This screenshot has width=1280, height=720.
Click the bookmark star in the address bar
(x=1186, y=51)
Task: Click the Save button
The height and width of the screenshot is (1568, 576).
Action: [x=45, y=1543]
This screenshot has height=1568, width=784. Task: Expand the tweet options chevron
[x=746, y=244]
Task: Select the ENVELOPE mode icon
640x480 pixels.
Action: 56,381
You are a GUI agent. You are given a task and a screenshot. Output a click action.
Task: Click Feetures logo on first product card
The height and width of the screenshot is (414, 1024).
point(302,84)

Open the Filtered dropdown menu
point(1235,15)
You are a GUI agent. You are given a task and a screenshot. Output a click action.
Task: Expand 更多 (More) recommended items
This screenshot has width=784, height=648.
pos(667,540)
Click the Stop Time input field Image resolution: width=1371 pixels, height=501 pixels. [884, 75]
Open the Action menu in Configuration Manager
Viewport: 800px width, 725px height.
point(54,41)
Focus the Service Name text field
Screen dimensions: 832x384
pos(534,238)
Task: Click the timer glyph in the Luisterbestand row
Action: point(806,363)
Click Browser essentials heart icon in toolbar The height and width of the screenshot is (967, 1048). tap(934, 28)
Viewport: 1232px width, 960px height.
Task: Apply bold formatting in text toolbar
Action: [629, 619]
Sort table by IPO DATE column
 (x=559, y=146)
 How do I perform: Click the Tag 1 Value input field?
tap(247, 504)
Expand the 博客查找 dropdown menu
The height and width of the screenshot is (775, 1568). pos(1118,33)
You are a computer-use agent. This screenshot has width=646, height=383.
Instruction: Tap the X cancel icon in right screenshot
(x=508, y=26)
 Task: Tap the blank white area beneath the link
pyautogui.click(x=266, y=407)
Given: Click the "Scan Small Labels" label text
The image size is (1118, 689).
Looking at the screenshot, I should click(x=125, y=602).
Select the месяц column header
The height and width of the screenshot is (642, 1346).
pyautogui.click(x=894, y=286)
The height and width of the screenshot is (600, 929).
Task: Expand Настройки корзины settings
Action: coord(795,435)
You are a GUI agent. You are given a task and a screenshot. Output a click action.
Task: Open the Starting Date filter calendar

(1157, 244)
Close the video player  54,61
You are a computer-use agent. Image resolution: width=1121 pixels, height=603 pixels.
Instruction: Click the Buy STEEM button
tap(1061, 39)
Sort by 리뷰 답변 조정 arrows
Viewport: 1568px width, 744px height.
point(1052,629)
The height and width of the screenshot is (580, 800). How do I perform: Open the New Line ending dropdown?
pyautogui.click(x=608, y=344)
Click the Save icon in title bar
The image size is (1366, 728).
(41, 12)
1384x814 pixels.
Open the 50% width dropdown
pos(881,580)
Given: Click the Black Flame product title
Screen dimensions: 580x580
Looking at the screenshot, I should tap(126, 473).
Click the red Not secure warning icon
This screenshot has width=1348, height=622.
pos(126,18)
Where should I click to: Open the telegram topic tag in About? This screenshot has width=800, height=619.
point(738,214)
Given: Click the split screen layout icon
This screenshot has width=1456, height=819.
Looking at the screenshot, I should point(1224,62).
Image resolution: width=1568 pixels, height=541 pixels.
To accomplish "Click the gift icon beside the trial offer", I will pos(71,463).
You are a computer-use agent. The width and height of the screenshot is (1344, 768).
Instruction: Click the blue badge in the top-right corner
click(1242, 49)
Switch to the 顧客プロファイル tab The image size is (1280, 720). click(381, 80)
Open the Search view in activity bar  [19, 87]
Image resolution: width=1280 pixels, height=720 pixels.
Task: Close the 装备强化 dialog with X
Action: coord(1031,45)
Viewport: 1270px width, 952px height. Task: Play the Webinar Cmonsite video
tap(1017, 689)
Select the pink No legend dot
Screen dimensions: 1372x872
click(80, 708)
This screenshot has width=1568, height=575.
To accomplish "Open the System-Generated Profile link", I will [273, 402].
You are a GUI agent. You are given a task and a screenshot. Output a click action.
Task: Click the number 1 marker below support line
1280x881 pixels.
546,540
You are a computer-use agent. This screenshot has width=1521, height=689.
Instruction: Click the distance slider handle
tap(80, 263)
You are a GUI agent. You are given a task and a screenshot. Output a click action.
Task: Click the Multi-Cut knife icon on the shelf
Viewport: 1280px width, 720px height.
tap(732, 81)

Problem to work on ▸
From the entries above, extract only the lines running from the one containing "1384x814 pixels." through the one containing "has width=1521, height=689.", inclusive.

Response to the task ▸
1384x814 pixels.
Open the 50% width dropdown
pos(881,580)
Given: Click the Black Flame product title
Screen dimensions: 580x580
Looking at the screenshot, I should tap(126, 473).
Click the red Not secure warning icon
This screenshot has width=1348, height=622.
pos(126,18)
Where should I click to: Open the telegram topic tag in About? This screenshot has width=800, height=619.
point(738,214)
Given: Click the split screen layout icon
This screenshot has width=1456, height=819.
Looking at the screenshot, I should point(1224,62).
Image resolution: width=1568 pixels, height=541 pixels.
To accomplish "Click the gift icon beside the trial offer", I will pos(71,463).
You are a computer-use agent. The width and height of the screenshot is (1344, 768).
Instruction: Click the blue badge in the top-right corner
click(1242, 49)
Switch to the 顧客プロファイル tab The image size is (1280, 720). click(381, 80)
Open the Search view in activity bar  [19, 87]
Image resolution: width=1280 pixels, height=720 pixels.
Task: Close the 装备强化 dialog with X
Action: coord(1031,45)
Viewport: 1270px width, 952px height. Task: Play the Webinar Cmonsite video
tap(1017, 689)
Select the pink No legend dot
Screen dimensions: 1372x872
click(80, 708)
This screenshot has width=1568, height=575.
To accomplish "Open the System-Generated Profile link", I will [273, 402].
You are a GUI agent. You are given a task and a screenshot. Output a click action.
Task: Click the number 1 marker below support line
1280x881 pixels.
546,540
You are a computer-use agent. This screenshot has width=1521, height=689.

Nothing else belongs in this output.